(Stored records)

╔══

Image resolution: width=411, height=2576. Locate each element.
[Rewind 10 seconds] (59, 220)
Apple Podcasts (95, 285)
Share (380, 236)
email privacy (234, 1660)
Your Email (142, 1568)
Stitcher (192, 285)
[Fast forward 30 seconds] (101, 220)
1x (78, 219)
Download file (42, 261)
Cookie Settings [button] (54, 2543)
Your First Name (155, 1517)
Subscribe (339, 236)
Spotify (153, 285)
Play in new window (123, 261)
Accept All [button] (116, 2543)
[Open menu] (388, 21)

╚══

● ABOUT THIS EXERCISE:
Copy out the data exactly as it stands, leaving nothing out.

● RESULT:
Image resolution: width=411, height=2576. Locate each element.
[Rewind 10 seconds] (59, 220)
Apple Podcasts (95, 285)
Share (380, 236)
email privacy (234, 1660)
Your Email (142, 1568)
Stitcher (192, 285)
[Fast forward 30 seconds] (101, 220)
1x (78, 219)
Download file (42, 261)
Cookie Settings [button] (54, 2543)
Your First Name (155, 1517)
Subscribe (339, 236)
Spotify (153, 285)
Play in new window (123, 261)
Accept All [button] (116, 2543)
[Open menu] (388, 21)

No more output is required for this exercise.